* _Data_
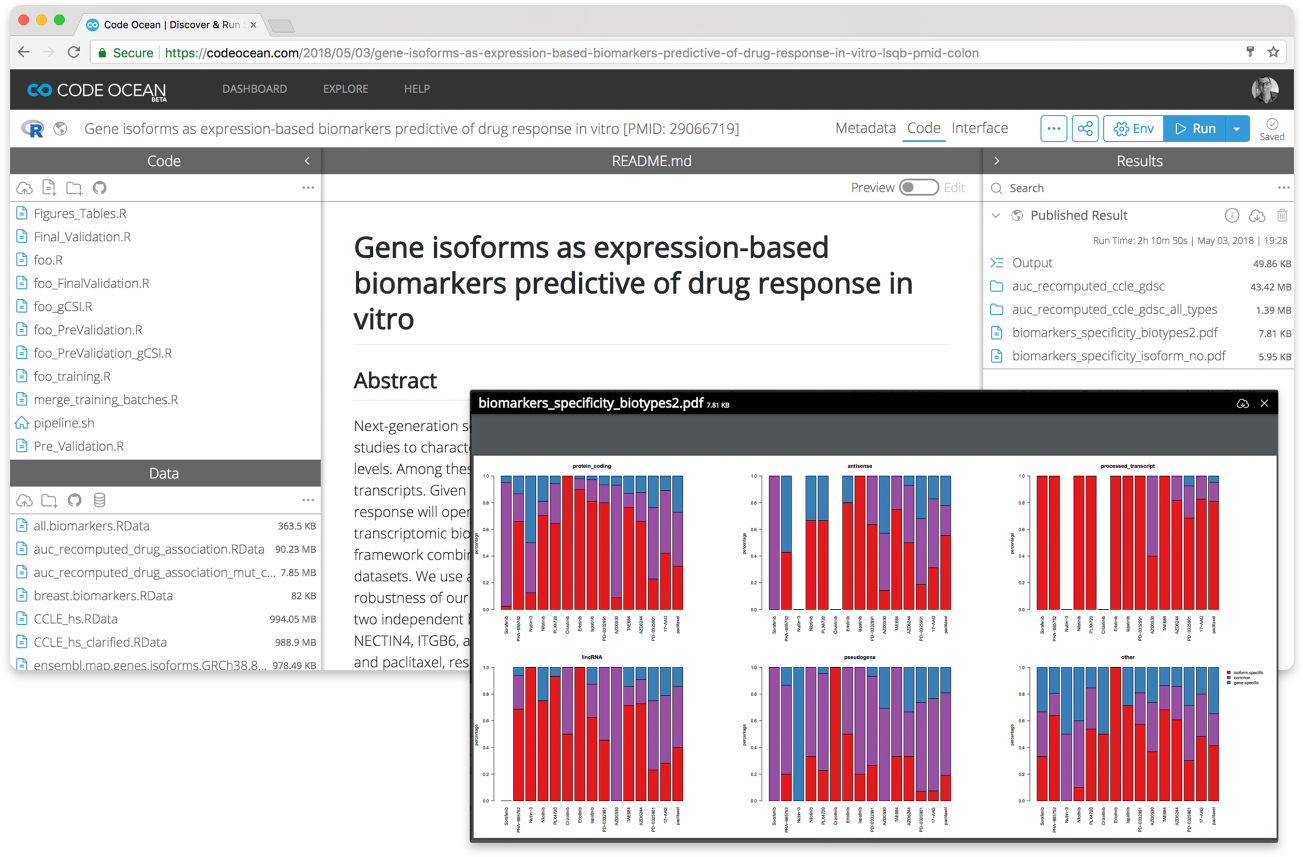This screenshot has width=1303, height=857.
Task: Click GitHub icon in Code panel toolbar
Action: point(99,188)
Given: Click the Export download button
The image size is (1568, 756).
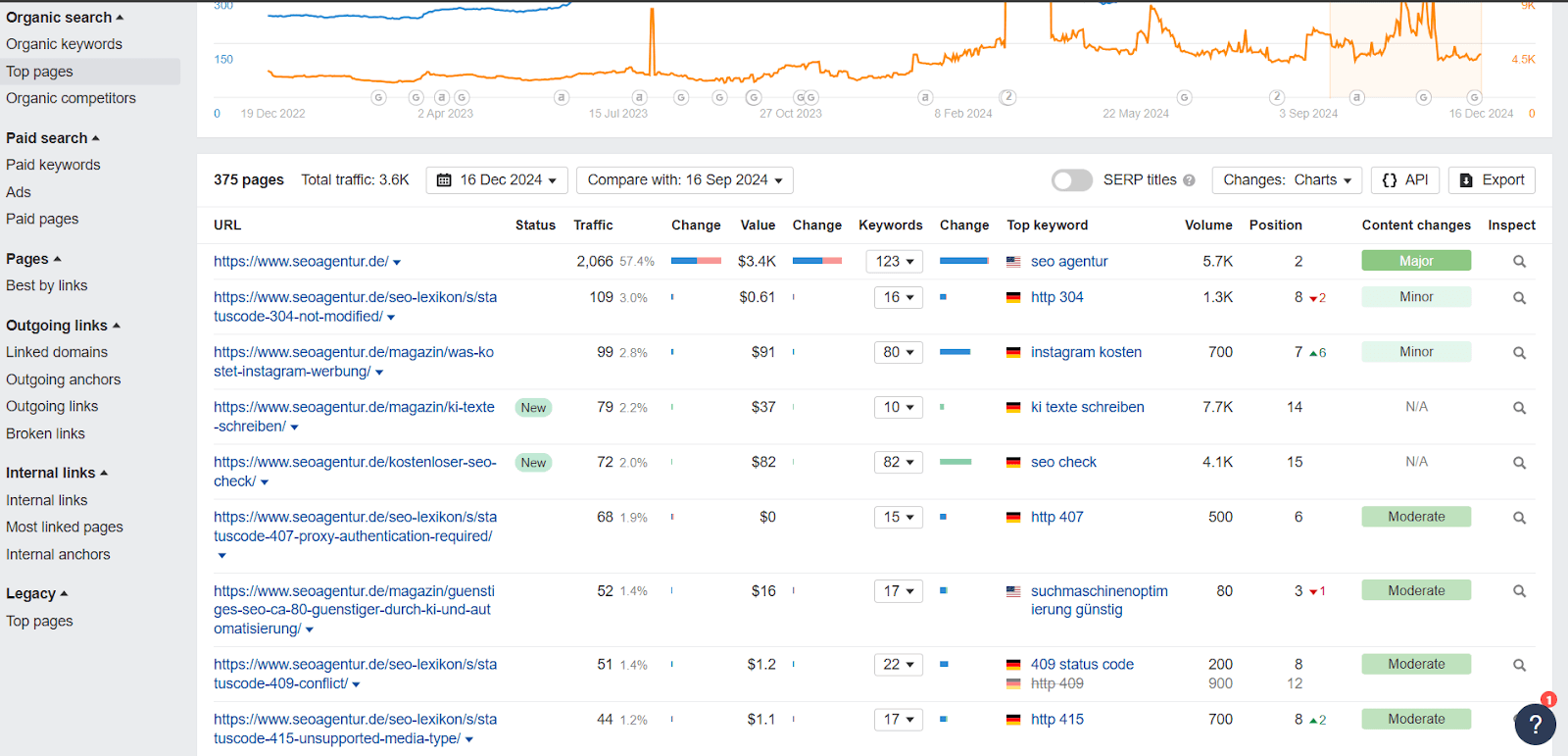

* * *

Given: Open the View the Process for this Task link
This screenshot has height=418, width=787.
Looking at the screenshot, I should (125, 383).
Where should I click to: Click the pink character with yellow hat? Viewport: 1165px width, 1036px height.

==

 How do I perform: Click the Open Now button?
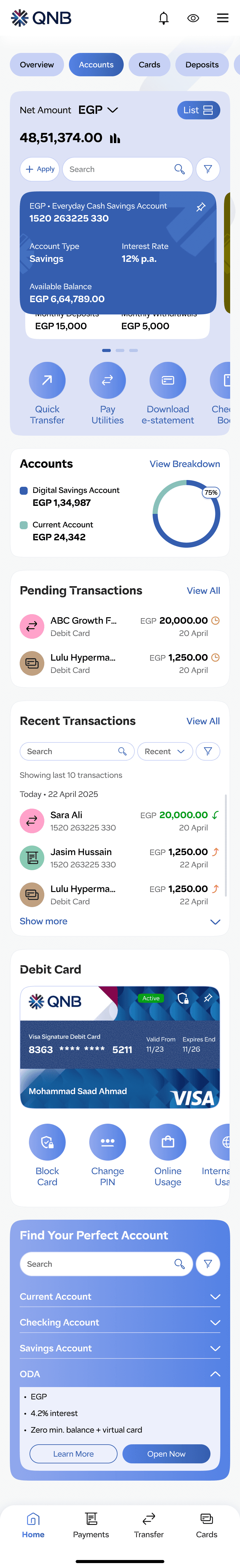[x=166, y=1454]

* _Problem statement_
What you give back should be exactly the lines of the data above from the line with "Given: Click the Export download button" through the line with "The image size is (1568, 756).", both of those included, and nothing more.

* _Output for this task_
Given: Click the Export download button
The image size is (1568, 756).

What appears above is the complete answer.